Launched in April, Friends of Democracy is a "hybrid" PAC, housing an unrestricted super PAC and a conventional PAC under the same umbrella. The group unleashed $700,000 worth of ads in August that attacked four House Republicans, including Reps. Charles Bass (N.H.) and Dan Lungren (Cali.), with the message: "Corporate lobbyists have your Congressman's full attention."
The group plans to go after Bass, Lungren and six other GOP House incumbents with direct mail, phone banks and online ads. One direct-mail piece targeting Rep. Nan Hayworth (N.Y.) and her attendance at a Florida fundraiser features a fake "Greetings From Florida" postcard with the handwritten message: "So glad I made it down here to pal around with my lobbyist and big donor buddies. Wish you had the cash to buy some influence too. - Nan."
The other targeted Republicans are Reps. Ann Marie Buerkle (N.Y.), Francisco "Quico" Canseco (Texas), Jim Renacci (Ohio), Mary Bono Mack (Cali.) and David Rivera (Fla.).

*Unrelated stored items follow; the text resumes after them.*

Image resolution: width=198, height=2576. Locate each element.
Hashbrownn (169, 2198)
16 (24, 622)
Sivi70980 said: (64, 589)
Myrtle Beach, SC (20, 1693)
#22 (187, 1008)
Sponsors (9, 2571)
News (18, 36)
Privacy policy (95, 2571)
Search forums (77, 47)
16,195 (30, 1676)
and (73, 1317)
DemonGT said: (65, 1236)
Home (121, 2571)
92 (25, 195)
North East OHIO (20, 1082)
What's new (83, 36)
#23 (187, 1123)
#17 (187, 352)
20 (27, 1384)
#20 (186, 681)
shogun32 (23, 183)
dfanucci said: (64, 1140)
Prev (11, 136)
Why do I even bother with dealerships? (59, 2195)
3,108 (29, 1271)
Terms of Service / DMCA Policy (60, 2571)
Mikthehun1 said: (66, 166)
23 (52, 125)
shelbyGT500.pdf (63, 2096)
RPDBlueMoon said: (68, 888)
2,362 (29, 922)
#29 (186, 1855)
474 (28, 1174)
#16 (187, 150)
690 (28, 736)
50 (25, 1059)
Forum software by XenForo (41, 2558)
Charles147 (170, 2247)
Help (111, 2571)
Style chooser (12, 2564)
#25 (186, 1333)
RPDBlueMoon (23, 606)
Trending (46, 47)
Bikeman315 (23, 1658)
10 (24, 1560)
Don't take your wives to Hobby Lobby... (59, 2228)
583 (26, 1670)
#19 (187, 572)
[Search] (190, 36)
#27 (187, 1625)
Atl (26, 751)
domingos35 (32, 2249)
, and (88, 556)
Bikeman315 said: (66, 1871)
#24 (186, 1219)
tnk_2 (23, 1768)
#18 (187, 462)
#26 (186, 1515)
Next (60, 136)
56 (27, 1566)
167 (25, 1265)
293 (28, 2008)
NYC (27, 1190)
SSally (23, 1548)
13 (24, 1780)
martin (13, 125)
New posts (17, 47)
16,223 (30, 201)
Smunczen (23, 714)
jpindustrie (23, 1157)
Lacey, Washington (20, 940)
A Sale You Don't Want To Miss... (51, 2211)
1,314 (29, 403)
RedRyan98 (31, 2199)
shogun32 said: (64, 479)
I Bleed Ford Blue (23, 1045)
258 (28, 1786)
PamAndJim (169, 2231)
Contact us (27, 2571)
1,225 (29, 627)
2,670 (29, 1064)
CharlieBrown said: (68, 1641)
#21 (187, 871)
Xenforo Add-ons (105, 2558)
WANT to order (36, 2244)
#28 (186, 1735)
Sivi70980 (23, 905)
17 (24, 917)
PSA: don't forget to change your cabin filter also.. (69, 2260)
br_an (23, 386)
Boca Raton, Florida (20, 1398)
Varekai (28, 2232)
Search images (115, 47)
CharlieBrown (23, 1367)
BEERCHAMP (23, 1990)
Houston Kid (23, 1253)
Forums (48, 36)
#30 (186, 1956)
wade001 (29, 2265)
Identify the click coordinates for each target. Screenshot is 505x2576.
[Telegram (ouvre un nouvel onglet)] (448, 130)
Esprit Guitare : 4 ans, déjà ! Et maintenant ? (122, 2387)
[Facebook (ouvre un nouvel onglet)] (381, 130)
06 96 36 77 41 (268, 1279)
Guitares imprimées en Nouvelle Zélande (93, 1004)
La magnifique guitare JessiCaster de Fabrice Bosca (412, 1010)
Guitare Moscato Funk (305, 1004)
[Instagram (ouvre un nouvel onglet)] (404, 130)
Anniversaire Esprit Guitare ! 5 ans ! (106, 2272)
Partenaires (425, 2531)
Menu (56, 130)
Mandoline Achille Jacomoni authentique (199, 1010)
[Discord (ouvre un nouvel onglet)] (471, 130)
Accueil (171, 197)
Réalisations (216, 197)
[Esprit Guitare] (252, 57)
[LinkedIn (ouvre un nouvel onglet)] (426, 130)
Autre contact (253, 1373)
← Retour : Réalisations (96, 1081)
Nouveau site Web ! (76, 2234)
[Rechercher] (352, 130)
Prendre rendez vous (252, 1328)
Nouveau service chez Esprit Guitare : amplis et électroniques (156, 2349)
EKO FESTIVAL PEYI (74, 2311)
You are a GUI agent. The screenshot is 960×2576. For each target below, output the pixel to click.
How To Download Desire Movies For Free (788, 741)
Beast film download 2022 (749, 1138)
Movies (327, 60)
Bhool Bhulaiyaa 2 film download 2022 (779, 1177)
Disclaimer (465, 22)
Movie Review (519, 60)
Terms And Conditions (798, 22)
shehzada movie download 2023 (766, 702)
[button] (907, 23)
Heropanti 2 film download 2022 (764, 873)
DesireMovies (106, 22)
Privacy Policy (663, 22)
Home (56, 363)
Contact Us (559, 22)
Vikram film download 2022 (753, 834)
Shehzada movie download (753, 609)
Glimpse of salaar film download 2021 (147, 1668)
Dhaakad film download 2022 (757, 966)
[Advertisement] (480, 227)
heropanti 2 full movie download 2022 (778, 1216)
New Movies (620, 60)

"How ironic," Hayworth campaign spokesman Michael Knowles said. "They only criticize Republican big money, I've noticed. Their own big money is different." He said the attacks on Hayworth, who faces a strong challenge from Democrat Sean Patrick Maloney, belie her "center-right stances representing a center-right district."
The bigger challenge for Friends of Democracy may be that attacks on big money, which Democrats sought to leverage as a core campaign issue in 2010, have a history of falling flat. Much as polls reflect record-low public opinion of Congress, voters appear to blame both parties equally.